Monday, July 21, 2008

Death penalty always wrong; will the PM say so?

A challenge for Prime Minister Rudd: do you have the guts to restate Australia's opposition to the death penalty, even as it applies to psychotic murderers who killed Australians in Bali?
New Zealand Prime Minister Helen Clark today said she did not support the executions, despite the "heinous crimes" of the three.

That's what it looks like, Kevin.

Handy tip for those playing at home: opposing the death penalty because it is a fundamentally flawed punishment that has no place in the modern world does not in any way mean you like the people who it is proposed be executed, or want to marry them or have their children.

This is the moronic "logic" of the mob - Killing worst thing! Bad person deserves worst thing! Must kill bad person! And - If you don't want to kill bad person, then you must love bad person! Which means you must be bad person!
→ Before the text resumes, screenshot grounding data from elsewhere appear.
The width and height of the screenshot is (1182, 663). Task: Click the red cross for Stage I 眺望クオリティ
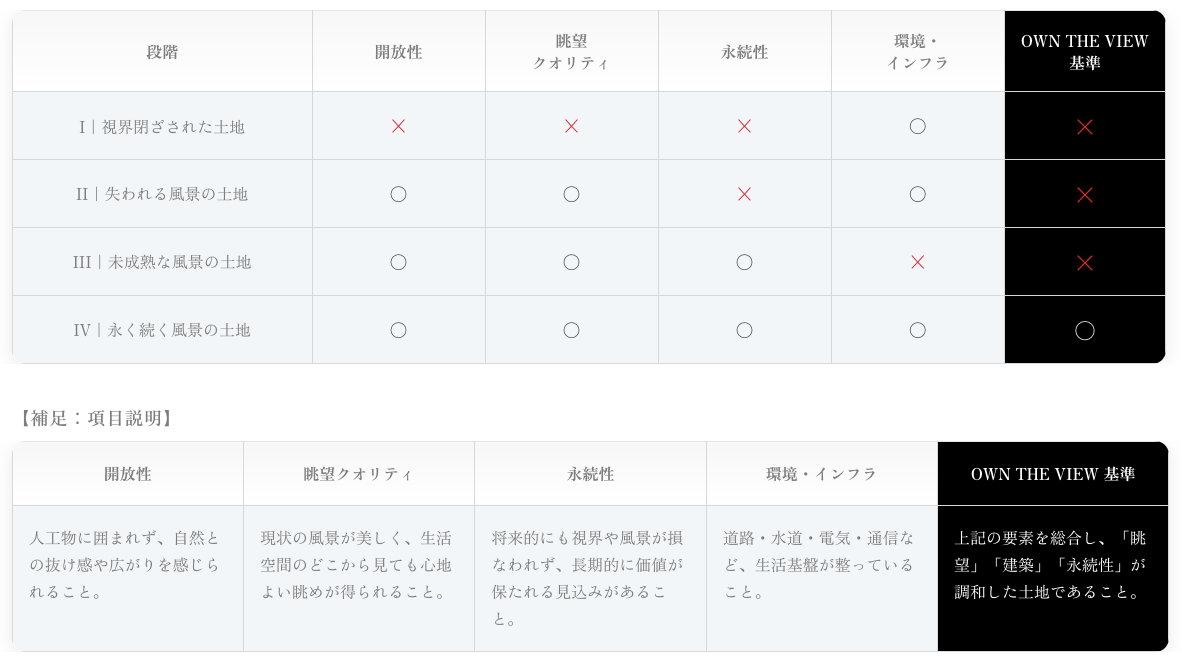point(571,126)
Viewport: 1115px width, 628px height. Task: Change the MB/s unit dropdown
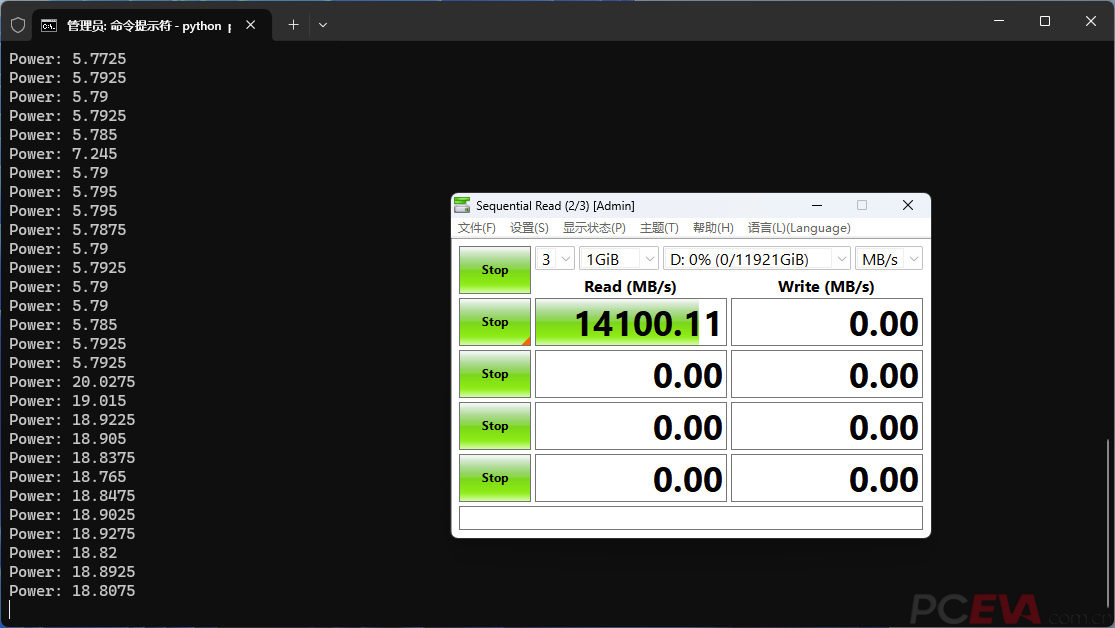(889, 259)
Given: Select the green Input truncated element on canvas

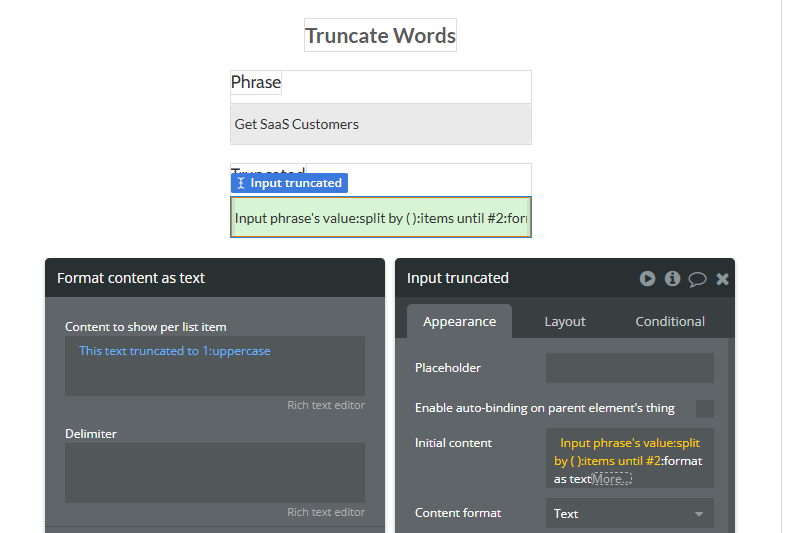Looking at the screenshot, I should [x=381, y=217].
None of this is about anything more than base, unthinking, childish revenge - it is not about deterring crime, or making the world safer, or protecting the innocent. (Because none of them are achieved by the death penalty, which is why Australia and most modern nations reject it.)

But the sentiment does sell newspapers. So - does our post-Howard leader have the courage to stand up for principle, or will he (as did his predecessor, as did he in opposition) bow to the grunting of what his pollsters may imagine the masses think they want instead?

Yeah, I know. Sigh.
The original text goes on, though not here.